Fruit Salsa with Baked Cinnamon Sugar Chips

Ingredients

For the Summer Fruit Salad

3 Cups Strawberries, chopped

1 Cup Cantaloupe, chopped

1 Green Apple, chopped

2 Kiwis, chopped

1 Cup Raspberries, chopped

3 Tablespoons Honey

½ Lemon, juiced

For the Cinnamon Chips (aka Buñuelos)

6 Tortillas

2 Tablespoons Cinnamon

2 Tablespoons Coconut Sugar

Instructions

To make this recipe, start by preparing the fruit salsa. Wash and chop all of the fruit (the strawberries, cantaloupe, green apple, kiwis, raspberries, and honey) and add them to a large bowl.

Next, squeeze the lemon juice into the bowl and add in the honey and a pinch of sea salt. Toss to coat well.

Then, prepare the cinnamon chips (aka Buñuelos) by preheating your oven to 350 F.

Place the tortillas onto a cutting board and cut them into tortilla chip-shaped triangles.

Line a baking sheet with parchment paper and transfer the chips onto the baking sheet.

Then, mix the cinnamon and coconut sugar together in a small bowl and set it aside.

Spray the tortillas lightly with an oil spray, on both sides, and pour the cinnamon sugar mixture on top of them. Be sure to flip each chip over so that both sides are equally coated in the cinnamon sugar.

Transfer the tray to the oven and allow the chips to bake for 9-12 minutes, or until they're crunchy. Watch them carefully, so that they don't burn!

Once the chips are done, remove them from the oven and allow them to cool.
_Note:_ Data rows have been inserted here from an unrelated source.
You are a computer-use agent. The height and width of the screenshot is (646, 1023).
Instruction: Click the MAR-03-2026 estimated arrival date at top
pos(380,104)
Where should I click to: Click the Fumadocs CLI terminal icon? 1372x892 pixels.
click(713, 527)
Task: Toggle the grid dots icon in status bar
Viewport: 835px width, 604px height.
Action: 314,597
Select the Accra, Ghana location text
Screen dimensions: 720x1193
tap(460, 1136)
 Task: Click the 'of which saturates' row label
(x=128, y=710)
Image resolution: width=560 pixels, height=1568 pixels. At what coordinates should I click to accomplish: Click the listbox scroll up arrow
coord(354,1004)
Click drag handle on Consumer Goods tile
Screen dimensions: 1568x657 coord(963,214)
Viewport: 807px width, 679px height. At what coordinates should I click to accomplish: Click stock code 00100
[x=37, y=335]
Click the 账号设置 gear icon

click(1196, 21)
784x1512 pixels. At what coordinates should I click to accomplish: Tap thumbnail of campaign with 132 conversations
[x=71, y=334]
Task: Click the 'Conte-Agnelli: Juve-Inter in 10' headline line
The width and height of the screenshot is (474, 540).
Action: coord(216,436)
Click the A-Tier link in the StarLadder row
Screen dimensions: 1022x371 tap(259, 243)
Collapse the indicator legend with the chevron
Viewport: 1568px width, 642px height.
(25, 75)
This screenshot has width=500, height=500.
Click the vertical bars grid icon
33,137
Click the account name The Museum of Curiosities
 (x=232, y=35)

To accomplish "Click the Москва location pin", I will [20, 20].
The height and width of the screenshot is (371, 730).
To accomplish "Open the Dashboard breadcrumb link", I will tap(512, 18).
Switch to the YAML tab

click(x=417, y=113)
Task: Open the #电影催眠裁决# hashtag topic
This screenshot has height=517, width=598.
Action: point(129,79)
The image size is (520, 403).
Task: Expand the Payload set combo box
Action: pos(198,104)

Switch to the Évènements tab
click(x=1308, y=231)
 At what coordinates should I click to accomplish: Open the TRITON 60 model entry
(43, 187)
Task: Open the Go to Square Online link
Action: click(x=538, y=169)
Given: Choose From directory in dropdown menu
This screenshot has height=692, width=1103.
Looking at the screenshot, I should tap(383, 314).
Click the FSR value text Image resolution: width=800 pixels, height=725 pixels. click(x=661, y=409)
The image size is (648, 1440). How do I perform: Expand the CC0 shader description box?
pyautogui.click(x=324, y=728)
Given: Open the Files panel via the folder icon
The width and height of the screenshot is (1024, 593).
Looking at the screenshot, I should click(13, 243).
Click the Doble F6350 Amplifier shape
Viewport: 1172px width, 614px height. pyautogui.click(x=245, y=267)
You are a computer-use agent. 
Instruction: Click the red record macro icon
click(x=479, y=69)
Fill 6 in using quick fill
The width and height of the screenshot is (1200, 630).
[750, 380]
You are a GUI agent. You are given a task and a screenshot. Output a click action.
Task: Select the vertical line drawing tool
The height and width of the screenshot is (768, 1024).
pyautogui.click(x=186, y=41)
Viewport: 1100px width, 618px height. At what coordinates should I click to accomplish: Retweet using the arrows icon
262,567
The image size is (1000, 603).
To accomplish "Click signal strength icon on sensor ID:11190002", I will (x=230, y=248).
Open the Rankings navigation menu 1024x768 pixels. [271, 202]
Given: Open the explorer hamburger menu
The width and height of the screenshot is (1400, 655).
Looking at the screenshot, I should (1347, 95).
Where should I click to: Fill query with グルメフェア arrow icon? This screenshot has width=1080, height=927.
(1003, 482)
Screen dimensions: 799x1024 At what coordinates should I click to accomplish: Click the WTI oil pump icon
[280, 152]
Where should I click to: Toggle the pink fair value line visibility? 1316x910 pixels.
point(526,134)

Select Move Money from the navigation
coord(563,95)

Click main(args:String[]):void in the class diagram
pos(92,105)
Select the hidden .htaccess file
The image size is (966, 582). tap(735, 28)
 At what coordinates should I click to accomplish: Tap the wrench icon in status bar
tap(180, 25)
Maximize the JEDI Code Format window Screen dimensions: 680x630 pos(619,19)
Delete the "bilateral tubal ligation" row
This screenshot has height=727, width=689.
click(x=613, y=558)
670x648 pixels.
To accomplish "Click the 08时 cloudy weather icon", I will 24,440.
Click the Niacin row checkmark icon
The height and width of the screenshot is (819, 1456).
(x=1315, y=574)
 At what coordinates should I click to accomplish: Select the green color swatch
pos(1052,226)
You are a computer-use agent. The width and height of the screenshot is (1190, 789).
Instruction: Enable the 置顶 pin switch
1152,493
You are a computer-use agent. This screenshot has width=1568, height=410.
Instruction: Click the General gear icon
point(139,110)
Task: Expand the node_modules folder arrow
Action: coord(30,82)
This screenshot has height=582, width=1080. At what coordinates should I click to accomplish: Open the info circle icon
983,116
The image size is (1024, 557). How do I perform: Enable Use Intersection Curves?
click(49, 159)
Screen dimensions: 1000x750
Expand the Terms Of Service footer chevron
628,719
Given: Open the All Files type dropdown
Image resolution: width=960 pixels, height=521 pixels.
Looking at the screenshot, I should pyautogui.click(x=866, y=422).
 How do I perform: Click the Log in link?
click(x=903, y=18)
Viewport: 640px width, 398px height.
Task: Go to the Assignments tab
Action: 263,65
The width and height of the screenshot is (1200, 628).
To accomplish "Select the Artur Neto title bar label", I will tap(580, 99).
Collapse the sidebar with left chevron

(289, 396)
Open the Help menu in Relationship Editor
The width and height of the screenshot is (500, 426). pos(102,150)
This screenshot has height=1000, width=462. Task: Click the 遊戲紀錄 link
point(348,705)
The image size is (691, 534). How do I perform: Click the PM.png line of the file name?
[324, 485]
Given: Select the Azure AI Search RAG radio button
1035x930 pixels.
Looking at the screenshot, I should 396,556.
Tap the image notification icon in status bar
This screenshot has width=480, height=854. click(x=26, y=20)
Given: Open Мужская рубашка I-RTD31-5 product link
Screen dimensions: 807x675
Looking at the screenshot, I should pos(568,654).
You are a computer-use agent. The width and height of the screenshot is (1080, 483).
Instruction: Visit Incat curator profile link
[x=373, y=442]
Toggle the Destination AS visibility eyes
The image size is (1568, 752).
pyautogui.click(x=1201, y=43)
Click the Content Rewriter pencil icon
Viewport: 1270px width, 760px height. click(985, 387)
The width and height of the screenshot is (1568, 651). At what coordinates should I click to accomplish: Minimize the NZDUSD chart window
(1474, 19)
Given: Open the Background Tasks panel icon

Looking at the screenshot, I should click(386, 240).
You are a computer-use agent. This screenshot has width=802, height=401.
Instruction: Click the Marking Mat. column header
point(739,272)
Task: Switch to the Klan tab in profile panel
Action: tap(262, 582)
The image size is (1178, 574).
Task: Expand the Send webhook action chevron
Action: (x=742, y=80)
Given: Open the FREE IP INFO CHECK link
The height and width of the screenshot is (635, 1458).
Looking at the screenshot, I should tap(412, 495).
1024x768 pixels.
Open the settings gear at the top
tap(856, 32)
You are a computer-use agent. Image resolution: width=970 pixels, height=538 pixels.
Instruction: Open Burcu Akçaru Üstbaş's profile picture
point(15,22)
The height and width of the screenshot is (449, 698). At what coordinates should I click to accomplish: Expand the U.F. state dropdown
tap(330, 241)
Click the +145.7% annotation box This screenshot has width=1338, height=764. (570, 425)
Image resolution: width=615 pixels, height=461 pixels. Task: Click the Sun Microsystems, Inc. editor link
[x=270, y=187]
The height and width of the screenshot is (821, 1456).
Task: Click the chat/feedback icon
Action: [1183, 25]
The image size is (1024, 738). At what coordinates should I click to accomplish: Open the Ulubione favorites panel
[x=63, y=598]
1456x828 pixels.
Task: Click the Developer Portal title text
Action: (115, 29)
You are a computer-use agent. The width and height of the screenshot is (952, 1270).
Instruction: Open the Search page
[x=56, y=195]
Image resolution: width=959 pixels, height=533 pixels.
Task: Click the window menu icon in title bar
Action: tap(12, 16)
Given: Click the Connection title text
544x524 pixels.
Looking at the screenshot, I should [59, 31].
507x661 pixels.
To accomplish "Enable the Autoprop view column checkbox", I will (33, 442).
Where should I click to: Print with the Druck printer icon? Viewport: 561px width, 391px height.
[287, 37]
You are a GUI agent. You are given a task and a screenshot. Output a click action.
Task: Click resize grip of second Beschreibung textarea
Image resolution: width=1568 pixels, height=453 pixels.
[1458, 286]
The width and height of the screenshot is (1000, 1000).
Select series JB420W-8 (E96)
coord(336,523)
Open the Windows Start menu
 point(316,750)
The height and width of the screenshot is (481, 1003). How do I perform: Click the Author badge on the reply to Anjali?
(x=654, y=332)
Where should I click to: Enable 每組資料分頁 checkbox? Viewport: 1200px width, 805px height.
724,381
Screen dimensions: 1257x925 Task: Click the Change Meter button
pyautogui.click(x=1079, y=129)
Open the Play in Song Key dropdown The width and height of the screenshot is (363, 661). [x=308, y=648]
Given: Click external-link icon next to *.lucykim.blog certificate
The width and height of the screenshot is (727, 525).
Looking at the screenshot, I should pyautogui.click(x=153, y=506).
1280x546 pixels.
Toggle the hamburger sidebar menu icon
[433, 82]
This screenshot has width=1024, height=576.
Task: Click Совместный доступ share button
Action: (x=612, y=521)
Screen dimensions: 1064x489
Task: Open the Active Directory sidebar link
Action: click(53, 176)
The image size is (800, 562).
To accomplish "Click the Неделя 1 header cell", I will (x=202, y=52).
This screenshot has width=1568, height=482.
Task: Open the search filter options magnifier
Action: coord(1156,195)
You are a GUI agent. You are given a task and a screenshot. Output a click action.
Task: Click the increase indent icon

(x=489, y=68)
Serve with the fruit salsa and enjoy! Store any leftover chips in an airtight container or ziplock bag, on the counter, for up to one week, and the fruit salsa in the fridge for up to five days.

4/24 Edited to

... Read moreMaking fruit salsa with baked cinnamon sugar chips is one of my favorite ways to embrace fresh, natural flavors while enjoying a fun, easy-to-make snack. The combination of juicy summer fruits like strawberries, cantaloupe, green apple, kiwis, and raspberries creates a beautiful medley of colors and tastes that brighten up any table. I love how the honey and fresh lemon juice add just the right amount of sweetness and tang to balance the freshness of the fruit. What sets this recipe apart are the homemade cinnamon sugar chips, also sometimes called buñuelos. Instead of buying pre-packaged chips, I find that baking the tortilla chips at home with coconut sugar and cinnamon is a game-changer. The cinnamon sugar mixture coating both sides of the chips adds a delightful warmth and sweetness that perfectly complements the fruit salsa. Plus, baking them until crunchy avoids the extra oil that frying would add, making this recipe a slightly healthier alternative. When I make these chips, I make sure to watch them closely in the oven between 9 to 12 minutes so they don’t burn but reach that perfect crisp texture. Serving the chips alongside the fresh fruit salsa allows for a fun and interactive eating experience—each bite mixes the softness of fruit with the crunch of sweet chips. This dish is a great option for summer parties, potlucks, or even a refreshing dessert after a meal. One tip I’ve learned is to store leftover cinnamon chips in an airtight container at room temperature to maintain their crispness for up to a week, and keep the fruit salsa refrigerated for no more than five days to preserve freshness. This recipe is flexible too—you can swap in your favorite fruits or add a sprinkle of fresh mint or a dash of chili powder to the fruit salsa for an added flavor twist. Overall, this fruit salsa with baked cinnamon sugar chips is not only visually appealing but also a tasty, healthy treat that showcases how fresh ingredients and simple preparation can come together beautifully in a home-cooked dish.